Der Kleine im Zelt

Eigentlich ist es ein Lob, wenn das Magazin Forbes vermerkt, das Vermögen eines Milliardärs sei self made. Da ist jemandem nicht etwa ein Erbe in den Schoß gefallen, vielmehr hat er sich hochgearbeitet, seine Chancen genutzt, neue Märkte erschlossen, die Konkurrenten hinter sich gelassen und unermüdlich sein Vermögen gemehrt, bis er schließlich in die exklusive Liste der Reichsten der Welt aufgenommen wurde. Dies gelang dem mexikanischen Logistikexperten Joaquín Guzmán Loera. Er gehört zu den wenigen Milliardären, die noch wissen, was ein unternehmerisches Risiko ist. Sogar Balladen wurden auf ihn gedichtet, El Buitre Mayor y el Bampi besingen die Größe dieses Mannes, der ungeachtet seines Reichtums manchmal in einem Zelt schläft.
Doch Joaquín Guzmán Loera, genannt »El Chapo« (der Kleine), wird der Erfolg missgönnt.
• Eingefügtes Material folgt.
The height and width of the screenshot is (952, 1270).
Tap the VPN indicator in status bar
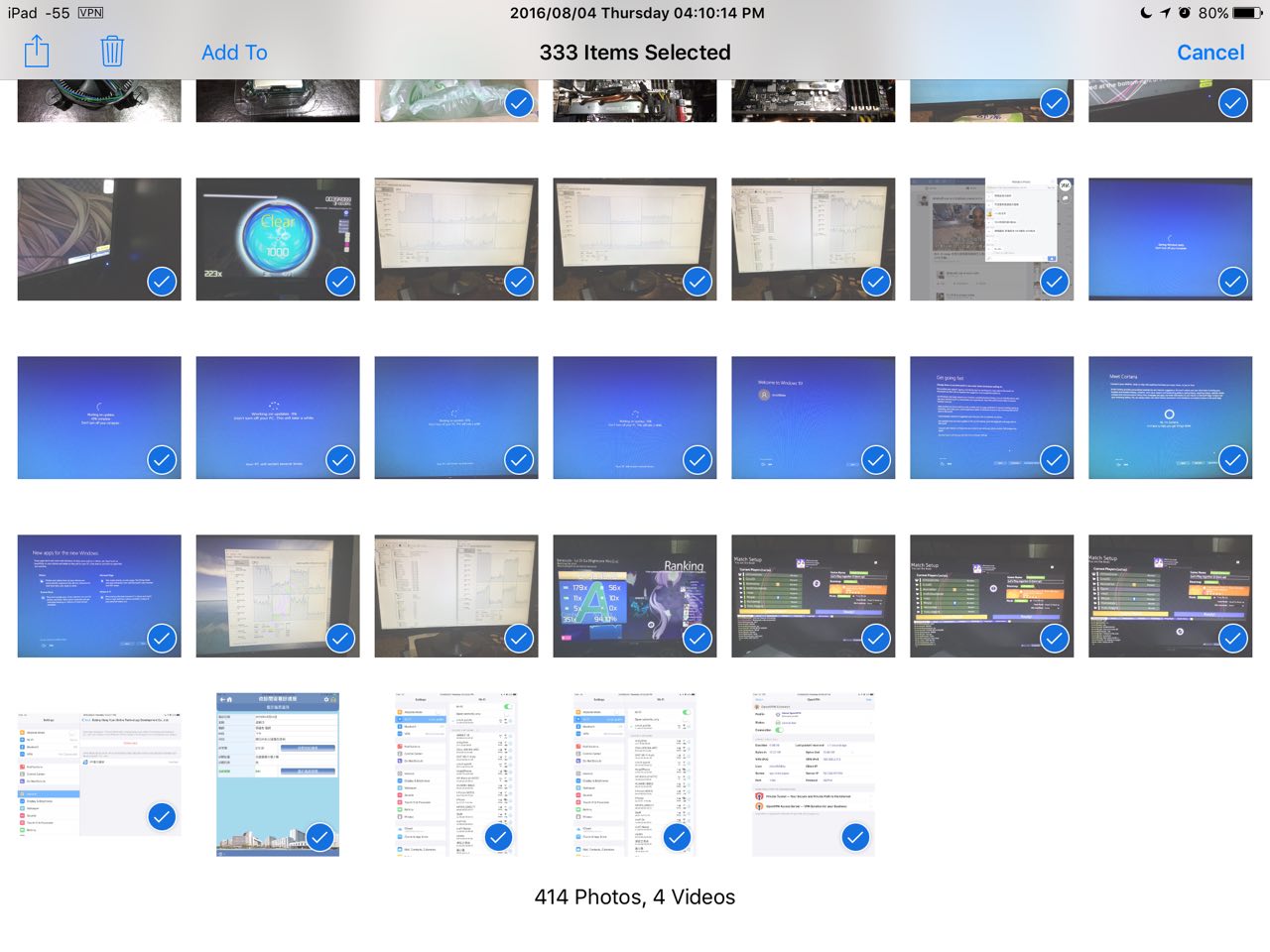pos(90,13)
Denn er handelt mit Kokain, und ihm wird nachgesagt, zahlreiche Konkurrenten und illoyale Mitarbeiter beseitigt zu haben. Doch Kollateralschäden haben auch andere hinterlassen. Jean-Claude Gandur etwa, der sich im vergangenen Jahr Platz 701 mit El Chapo teilte, verkaufte Öl für Saddam Hussein und war ein Freund des nigerianischen Diktators Sani Abacha. Nun ist Gandur auf Platz 536 vorgerückt, denn er hat sein Vermögen fast verdoppelt, indem er Unternehmensanteile verkaufte. In diesem Jahr rutschte El Chapo auf Platz 937 ab, weil viele andere ihr Vermögen mehrten. Ihm gelang das nicht, Unternehmensanteile werden in seiner Branche nicht verkauft, weil der Begriff »feindliche Übernahme« noch wörtlich genommen wird. Überdies hat El Chapo wie zahlreiche andere Unternehmer, die mit cash crops handeln, das Problem, dass der Preis seines Produkts tendenziell sinkt. Außerdem scheint der Niedergang der Finanzwirtschaft seine Branche besonders getroffen zu haben, Zehntausende Broker und andere treue Kunden wurden arbeitslos. Immerhin beseitigte das mexikanische Militär seinen Konkurrenten Arturo Beltran Leyva, doch geschah dies im Dezember 2009, zu spät, um die Jahresbilanz noch zu verbessern. Da El Chapos besonderes Talent der Aufbau neuer Vertriebswege ist, kann er nun wohl seinen Marktanteil steigern. Allerdings nur, wenn es ihm weiterhin gelingt, zwischen seinen Villen und Zelten so unauffällig hin- und herzupendeln, dass niemand sich die für seine Ergreifung ausgesetzte Belohnung von fünf Millionen Dollar verdienen kann.